* [Activity]: Repeat the entries exactly, and do not carry the pictures over.

* [Information supplied]:
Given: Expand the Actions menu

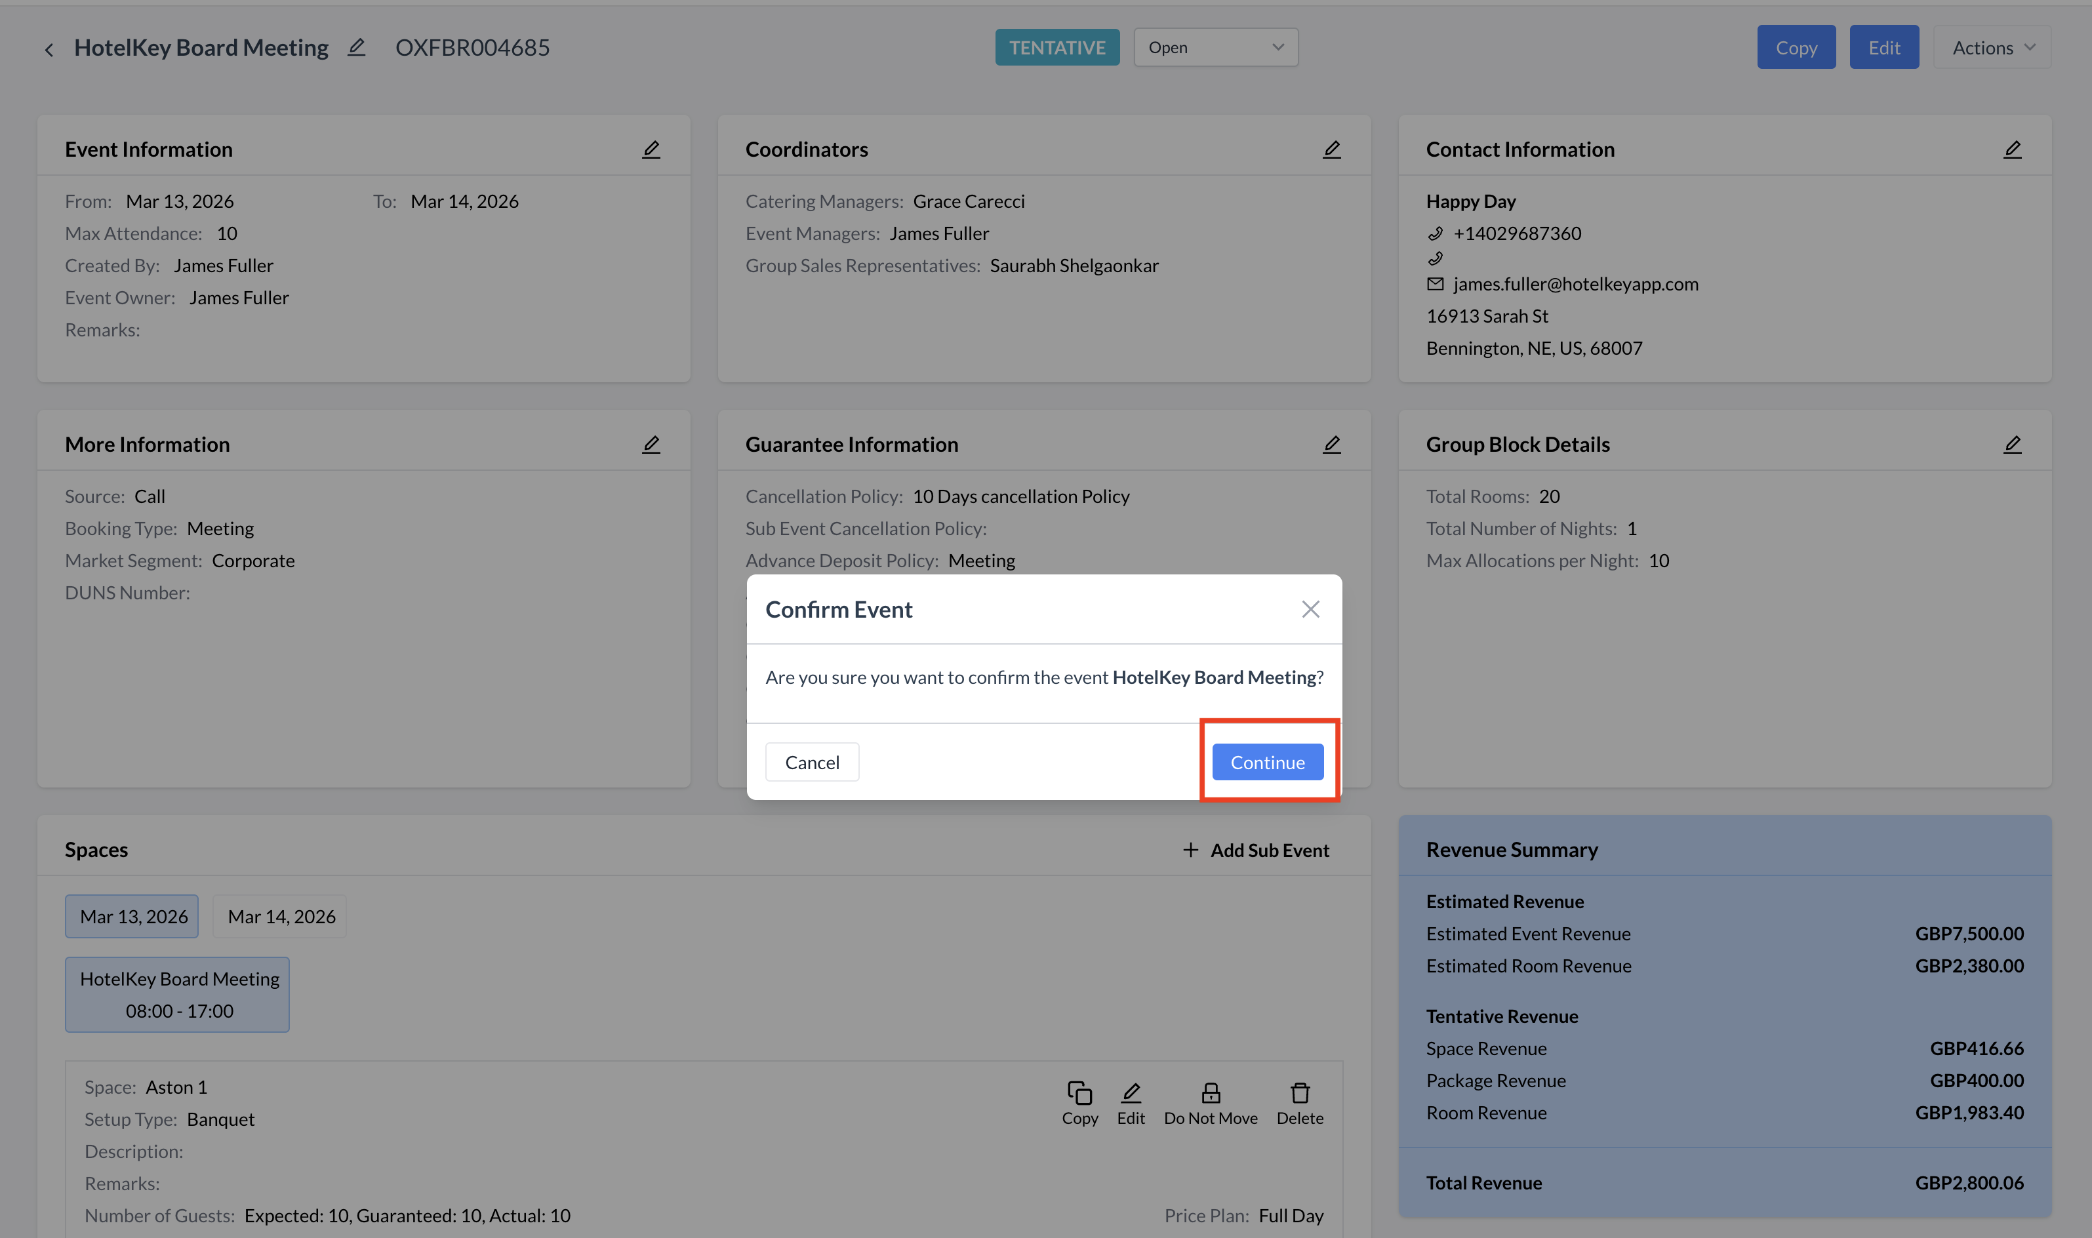Looking at the screenshot, I should click(x=1992, y=48).
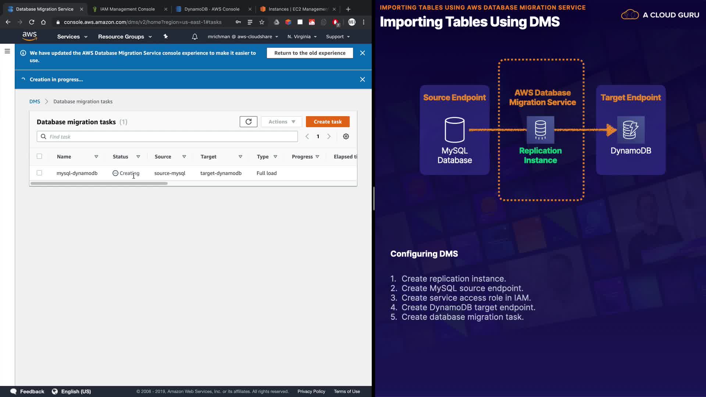706x397 pixels.
Task: Switch to the IAM Management Console tab
Action: point(127,9)
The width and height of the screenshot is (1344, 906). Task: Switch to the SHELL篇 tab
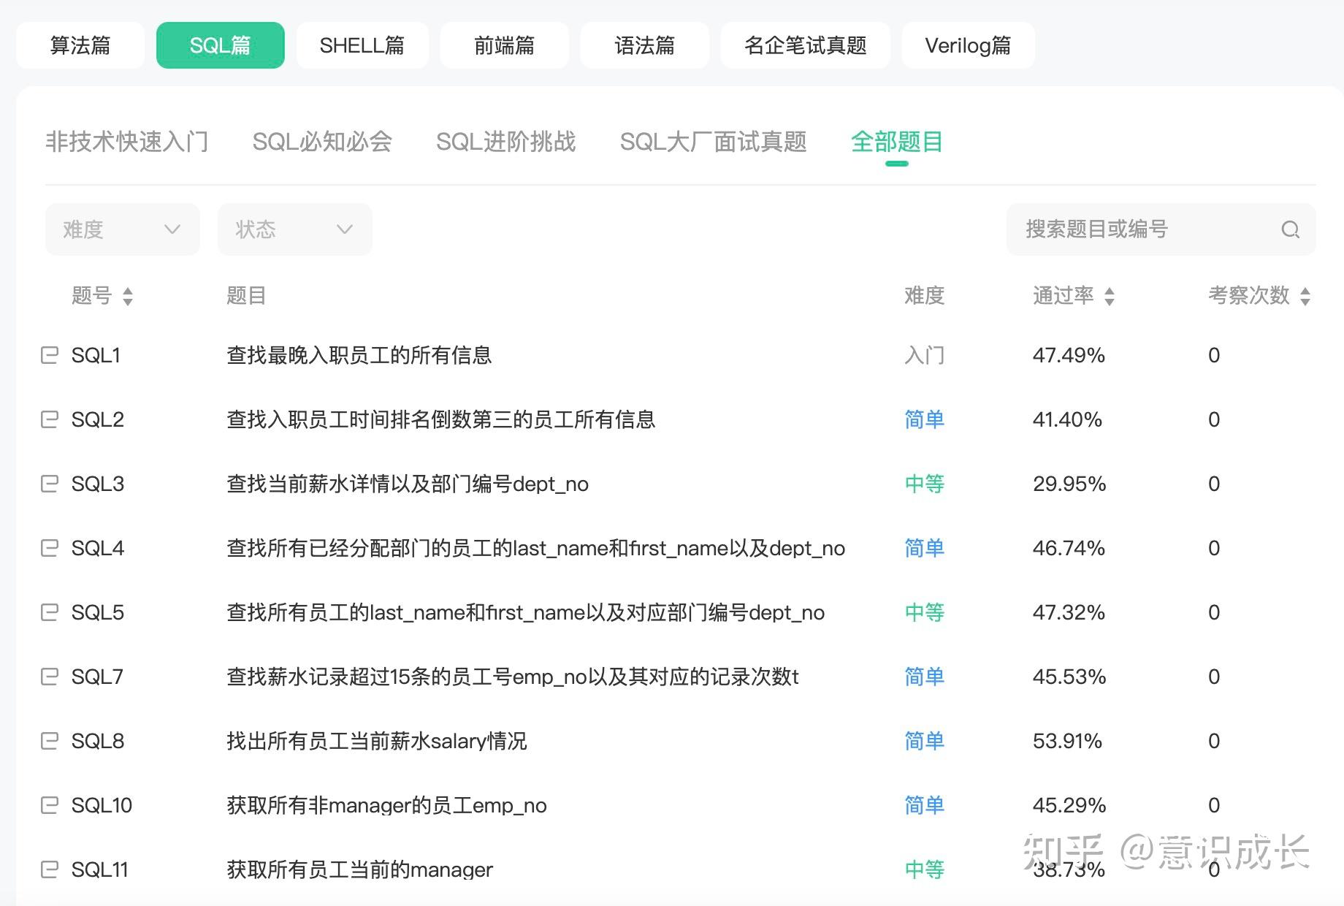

* [Written solution]:
Given: Expand the Actions menu

Looking at the screenshot, I should click(x=1992, y=48).
706x397 pixels.
Task: Switch to the IAM Management Console tab
Action: point(127,9)
The width and height of the screenshot is (1344, 906). Task: Switch to the SHELL篇 tab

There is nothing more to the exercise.